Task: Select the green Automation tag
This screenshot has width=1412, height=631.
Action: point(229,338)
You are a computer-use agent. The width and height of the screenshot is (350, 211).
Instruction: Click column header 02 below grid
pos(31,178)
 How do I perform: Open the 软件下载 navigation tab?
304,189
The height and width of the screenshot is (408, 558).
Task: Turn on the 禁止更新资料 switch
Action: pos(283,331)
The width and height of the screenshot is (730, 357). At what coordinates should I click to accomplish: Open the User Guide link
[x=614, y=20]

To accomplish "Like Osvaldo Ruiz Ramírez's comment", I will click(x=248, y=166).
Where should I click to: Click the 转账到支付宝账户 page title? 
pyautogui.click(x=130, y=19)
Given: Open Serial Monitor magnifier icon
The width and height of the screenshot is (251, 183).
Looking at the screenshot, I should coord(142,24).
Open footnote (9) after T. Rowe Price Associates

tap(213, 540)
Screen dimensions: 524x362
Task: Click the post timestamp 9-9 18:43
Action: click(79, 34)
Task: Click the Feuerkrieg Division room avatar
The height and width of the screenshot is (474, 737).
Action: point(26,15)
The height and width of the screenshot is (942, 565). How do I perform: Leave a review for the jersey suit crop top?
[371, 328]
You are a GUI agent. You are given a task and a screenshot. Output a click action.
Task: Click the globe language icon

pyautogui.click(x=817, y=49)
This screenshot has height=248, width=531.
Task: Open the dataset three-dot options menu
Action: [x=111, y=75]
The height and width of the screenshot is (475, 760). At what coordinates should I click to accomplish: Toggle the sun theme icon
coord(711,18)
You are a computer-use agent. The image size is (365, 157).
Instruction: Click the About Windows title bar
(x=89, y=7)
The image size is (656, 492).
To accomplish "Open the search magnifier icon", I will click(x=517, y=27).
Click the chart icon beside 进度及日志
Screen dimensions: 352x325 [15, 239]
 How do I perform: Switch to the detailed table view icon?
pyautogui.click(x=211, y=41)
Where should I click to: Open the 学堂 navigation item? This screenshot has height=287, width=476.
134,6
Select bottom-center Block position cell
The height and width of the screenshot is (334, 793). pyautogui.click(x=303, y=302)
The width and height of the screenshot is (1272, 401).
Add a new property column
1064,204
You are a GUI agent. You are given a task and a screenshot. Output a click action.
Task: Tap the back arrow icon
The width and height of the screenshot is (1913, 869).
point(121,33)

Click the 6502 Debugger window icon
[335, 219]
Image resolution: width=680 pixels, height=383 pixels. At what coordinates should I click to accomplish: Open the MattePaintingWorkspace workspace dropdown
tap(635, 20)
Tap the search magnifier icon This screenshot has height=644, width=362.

[Exercise goal] Output every record above exactly as it was given.

[Reply to the exercise]
Task: Select the green Automation tag
This screenshot has width=1412, height=631.
Action: point(229,338)
You are a computer-use agent. The width and height of the screenshot is (350, 211).
Instruction: Click column header 02 below grid
pos(31,178)
 How do I perform: Open the 软件下载 navigation tab?
304,189
The height and width of the screenshot is (408, 558).
Task: Turn on the 禁止更新资料 switch
Action: pos(283,331)
The width and height of the screenshot is (730, 357). At what coordinates should I click to accomplish: Open the User Guide link
[x=614, y=20]

To accomplish "Like Osvaldo Ruiz Ramírez's comment", I will click(x=248, y=166).
Where should I click to: Click the 转账到支付宝账户 page title? 
pyautogui.click(x=130, y=19)
Given: Open Serial Monitor magnifier icon
The width and height of the screenshot is (251, 183).
Looking at the screenshot, I should coord(142,24).
Open footnote (9) after T. Rowe Price Associates

tap(213, 540)
Screen dimensions: 524x362
Task: Click the post timestamp 9-9 18:43
Action: click(79, 34)
Task: Click the Feuerkrieg Division room avatar
The height and width of the screenshot is (474, 737).
Action: point(26,15)
The height and width of the screenshot is (942, 565). How do I perform: Leave a review for the jersey suit crop top?
[371, 328]
You are a GUI agent. You are given a task and a screenshot. Output a click action.
Task: Click the globe language icon

pyautogui.click(x=817, y=49)
This screenshot has height=248, width=531.
Task: Open the dataset three-dot options menu
Action: [x=111, y=75]
The height and width of the screenshot is (475, 760). At what coordinates should I click to accomplish: Toggle the sun theme icon
coord(711,18)
You are a computer-use agent. The image size is (365, 157).
Instruction: Click the About Windows title bar
(x=89, y=7)
The image size is (656, 492).
To accomplish "Open the search magnifier icon", I will click(x=517, y=27).
Click the chart icon beside 进度及日志
Screen dimensions: 352x325 [15, 239]
 How do I perform: Switch to the detailed table view icon?
pyautogui.click(x=211, y=41)
Where should I click to: Open the 学堂 navigation item? This screenshot has height=287, width=476.
134,6
Select bottom-center Block position cell
The height and width of the screenshot is (334, 793). pyautogui.click(x=303, y=302)
The width and height of the screenshot is (1272, 401).
Add a new property column
1064,204
You are a GUI agent. You are given a task and a screenshot. Output a click action.
Task: Tap the back arrow icon
The width and height of the screenshot is (1913, 869).
point(121,33)

Click the 6502 Debugger window icon
[335, 219]
Image resolution: width=680 pixels, height=383 pixels. At what coordinates should I click to accomplish: Open the MattePaintingWorkspace workspace dropdown
tap(635, 20)
Tap the search magnifier icon This screenshot has height=644, width=362.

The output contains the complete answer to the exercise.